*** DATA FOR THIS TASK ***

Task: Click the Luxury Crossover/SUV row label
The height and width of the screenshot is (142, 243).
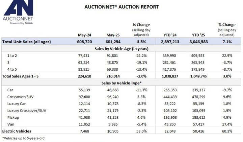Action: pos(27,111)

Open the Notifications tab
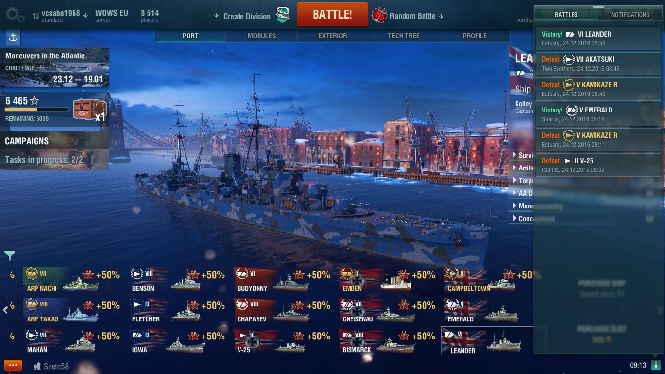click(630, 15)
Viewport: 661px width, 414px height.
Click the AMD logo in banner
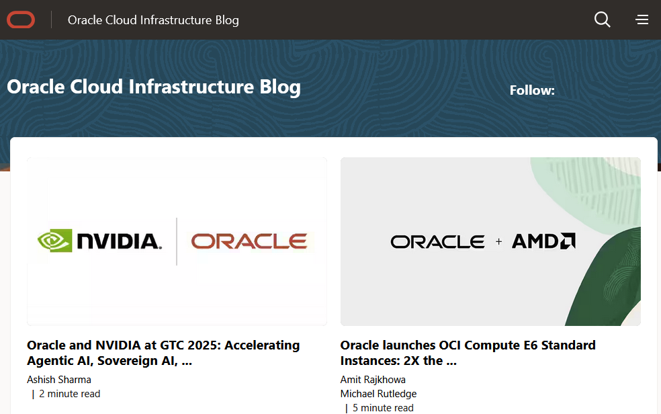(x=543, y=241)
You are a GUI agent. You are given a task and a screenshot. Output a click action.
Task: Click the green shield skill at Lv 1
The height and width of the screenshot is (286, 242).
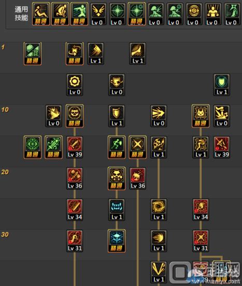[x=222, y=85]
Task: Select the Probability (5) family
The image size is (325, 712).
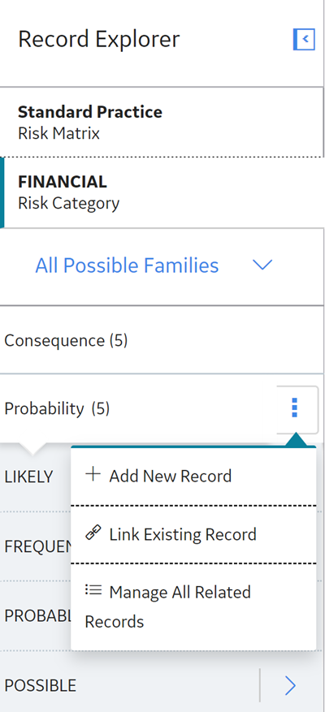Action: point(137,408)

*** End of DATA FOR THIS TASK ***
*** DATA FOR THIS TASK ***

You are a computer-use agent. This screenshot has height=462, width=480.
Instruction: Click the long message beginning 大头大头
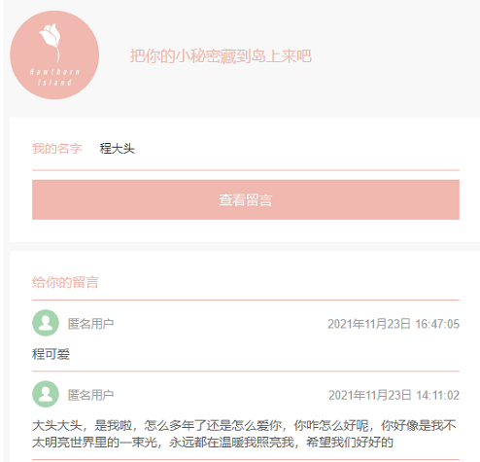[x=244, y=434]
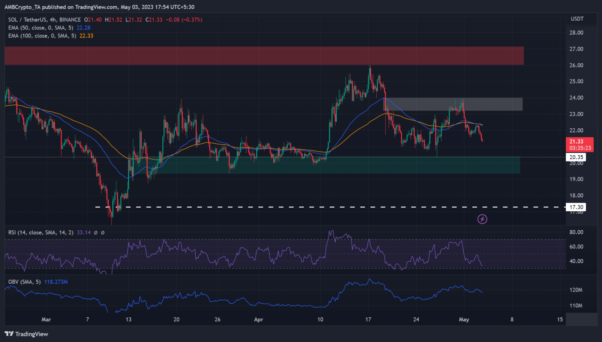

*** End of DATA FOR THIS TASK ***

## WORK REQUEST
Say only how many lines in the records carry the word "agent".

## REPLY
2